On the 28th (local time), the British daily The Guardian reported that shortly after the outbreak of the Ukraine war, a former Russian diplomat posted on WhatsApp, "Prepare for Nuremberg 2.0."
The Nuremberg Military Tribunal was a trial held in Nuremberg, Germany, from 1945 to 1948, immediately after World War II, to punish Nazi German war criminals for their war crimes.
The head of the Crimean Peninsula, annexed by Russia, also claimed that "the eastern region of Ukraine occupied by Russia will serve as a lesson to all who have forgotten the lessons of Nuremberg."
Francine Hirsch, a history professor at the University of Wisconsin-Madison in the United States and author of a book on the Nuremberg war crimes trials, analyzed, "This trial will be a political trial supporting the justification of 'denazification.'"

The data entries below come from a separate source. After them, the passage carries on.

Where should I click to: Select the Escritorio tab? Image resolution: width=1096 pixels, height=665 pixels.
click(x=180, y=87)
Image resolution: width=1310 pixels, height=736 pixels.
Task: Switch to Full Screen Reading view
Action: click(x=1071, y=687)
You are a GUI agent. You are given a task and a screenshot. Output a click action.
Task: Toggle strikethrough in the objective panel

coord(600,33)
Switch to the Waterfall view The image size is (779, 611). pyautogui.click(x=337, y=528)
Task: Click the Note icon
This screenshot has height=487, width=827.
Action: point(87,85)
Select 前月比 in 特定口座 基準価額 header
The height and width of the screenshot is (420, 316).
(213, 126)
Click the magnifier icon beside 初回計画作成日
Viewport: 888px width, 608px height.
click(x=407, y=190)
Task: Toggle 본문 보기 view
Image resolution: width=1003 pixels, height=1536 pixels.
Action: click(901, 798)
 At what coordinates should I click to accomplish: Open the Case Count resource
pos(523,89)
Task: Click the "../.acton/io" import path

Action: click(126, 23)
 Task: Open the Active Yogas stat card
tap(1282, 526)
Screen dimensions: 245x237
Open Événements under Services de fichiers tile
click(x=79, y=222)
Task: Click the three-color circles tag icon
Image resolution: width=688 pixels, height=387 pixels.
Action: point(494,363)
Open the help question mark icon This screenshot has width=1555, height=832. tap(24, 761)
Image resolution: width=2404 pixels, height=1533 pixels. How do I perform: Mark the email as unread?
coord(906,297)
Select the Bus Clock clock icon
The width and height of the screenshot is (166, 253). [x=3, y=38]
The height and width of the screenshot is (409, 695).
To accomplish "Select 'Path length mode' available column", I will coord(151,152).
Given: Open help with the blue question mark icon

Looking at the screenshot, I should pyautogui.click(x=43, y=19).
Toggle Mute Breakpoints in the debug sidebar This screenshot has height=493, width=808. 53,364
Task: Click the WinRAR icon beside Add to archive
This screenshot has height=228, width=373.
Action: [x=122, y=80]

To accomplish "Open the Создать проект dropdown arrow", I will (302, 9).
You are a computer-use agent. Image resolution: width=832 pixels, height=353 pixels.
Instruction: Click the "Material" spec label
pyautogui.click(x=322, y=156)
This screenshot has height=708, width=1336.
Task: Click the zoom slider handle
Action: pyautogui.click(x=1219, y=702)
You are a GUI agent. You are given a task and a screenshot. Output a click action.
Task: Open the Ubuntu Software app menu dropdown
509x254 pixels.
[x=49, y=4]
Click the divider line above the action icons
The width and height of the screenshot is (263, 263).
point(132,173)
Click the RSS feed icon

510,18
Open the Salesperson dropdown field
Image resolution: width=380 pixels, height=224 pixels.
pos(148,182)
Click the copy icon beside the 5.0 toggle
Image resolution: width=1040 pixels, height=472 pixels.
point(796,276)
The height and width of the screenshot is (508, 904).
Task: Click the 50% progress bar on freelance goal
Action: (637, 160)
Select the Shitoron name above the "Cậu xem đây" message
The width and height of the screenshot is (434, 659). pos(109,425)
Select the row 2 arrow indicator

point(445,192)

Earlier, President Putin pointed to Ukraine's Azov Battalion as the justification for the invasion of Ukraine, advocating "denazification." Russia claims that the Azov Battalion follows Nazism and has committed mass killings and torture of pro-Russian residents in the Donbas region.
Denis Pushilin, the head of the Donetsk People's Republic (DPR), established by pro-Russian separatist forces and recognized by Putin as independent from Ukraine, also said, "We are preparing to establish a military tribunal on the territory of the republic," adding, "The 1943 Kharkiv trial will serve as a model."
The former Soviet army sentenced three Germans and one Ukrainian to death by hanging through the Kharkiv trial. The execution scene was even published in an American magazine at the time.
Western experts expressed concern that a "political trial" against Ukrainian military prisoners of war will actually take place, which could simultaneously dilute the allegations of war crimes against Russia.